Here, our team has done some beforehand analysis of the dataset to answer some of the frequently asked questions about the dataset.

1. The following graph delineates the amount of fake news witnessed by different countries. The country which has witnessed the most fake amount of fake news is the United States and this can be seen as the color representing the country occupies almost three-fourth of the graph. According to the dataset, we also got to know that Iran has witnessed least fake news.

2. The graph fake_news_type.jpg gives us the elaborate graphical description of the various types of news articles that we have in the data set. It contains text and metadata scraped from 244 websites tagged as “bullshit” by the BS Detector Chrome Extension by Daniel Sieradski.The different types in which the news articles have been grouped are: fake, conspiracy, satire, junksci, hate, state and bs. Out of these, 11,492 articles which are 88.4% of the total news articles were BS articles. BS articles are those ones which do not fall under any other category of news , and are by default assigned to be BS type. This is the reason why we have omitted the section containing the bs type data from the bar plot in order to provide a clearer visual representation and comparision of data.

3. This graph shows the number of fake news articles written by number of articles. Moreover, the authors chosen for this analysis are those who have written more than 50 such articles. However, there were numerous articles which were published as “Unknown” so we had to neglect those articles in this analysis. Admin is someone anonymous but majority of such articles are written by him.

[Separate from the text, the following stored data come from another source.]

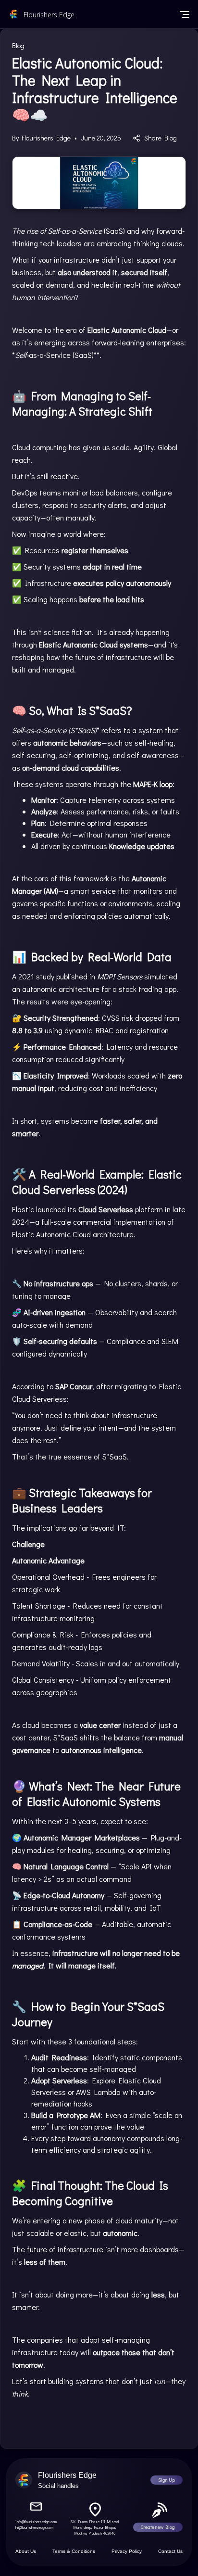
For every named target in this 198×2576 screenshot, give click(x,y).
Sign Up (166, 2480)
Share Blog (160, 137)
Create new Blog (158, 2527)
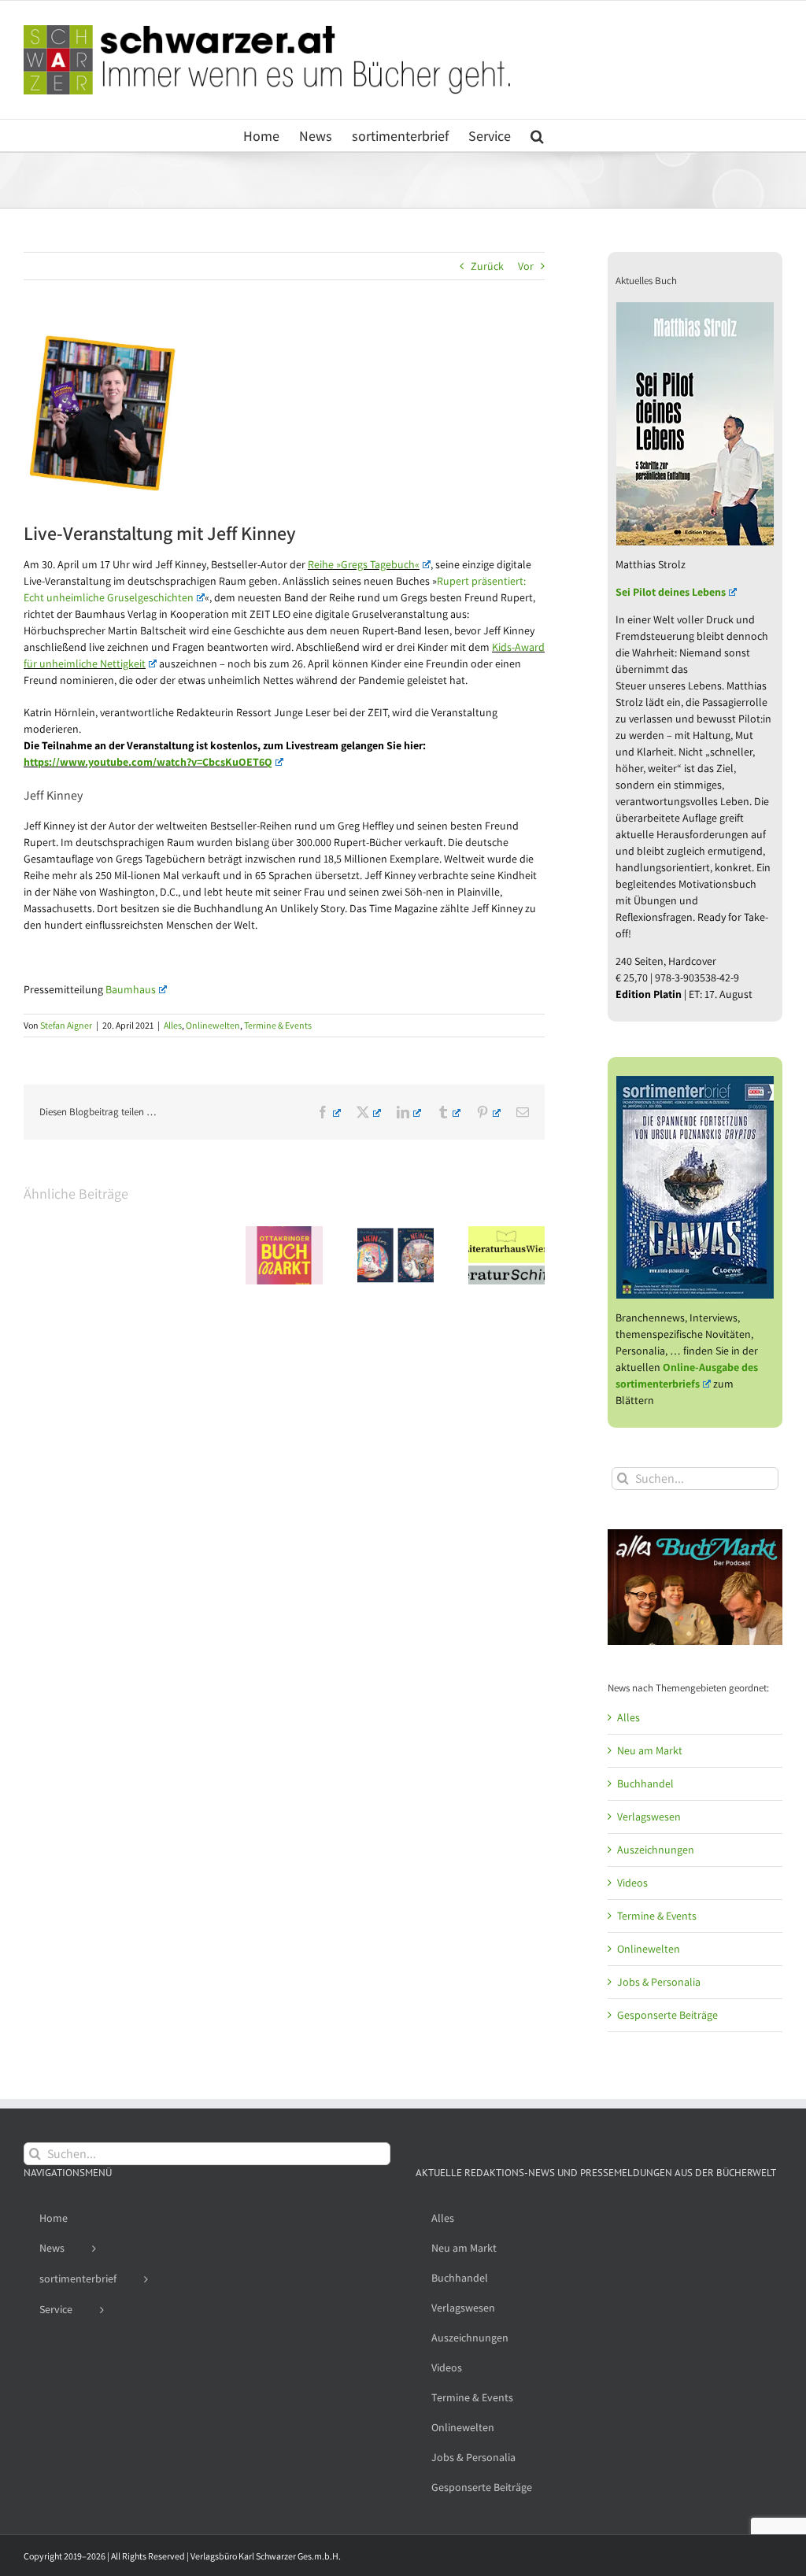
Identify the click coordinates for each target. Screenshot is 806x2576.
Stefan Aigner (66, 1025)
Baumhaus (130, 989)
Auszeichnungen (655, 1849)
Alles (173, 1025)
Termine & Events (278, 1025)
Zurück (487, 266)
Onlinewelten (213, 1025)
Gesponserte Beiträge (667, 2015)
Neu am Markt (649, 1750)
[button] (537, 135)
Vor (526, 266)
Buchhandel (645, 1783)
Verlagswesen (649, 1816)
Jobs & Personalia (659, 1982)
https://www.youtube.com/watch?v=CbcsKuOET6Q (148, 762)
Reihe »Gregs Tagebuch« (364, 564)
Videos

Stevew is the person who has written the least number of fake articles amongst the authors chosen for this analysis.

4. The graph news_lang.jpg gives us the elaborate graphical description of the various languages in which the news articles were published in the form of a pie chart. We chose a pie chart, since it clearly gives us the different sections/portions out of the total that each language represents using color coding. As we can see in the dataframe, there are 12,403 out of a total of 12,999 occurances of english which is approximately 95% of the total languages of the article. This is the reason why in our pie chart we have omitted the section which represents english to provide a clearer visual representation and comparision of data.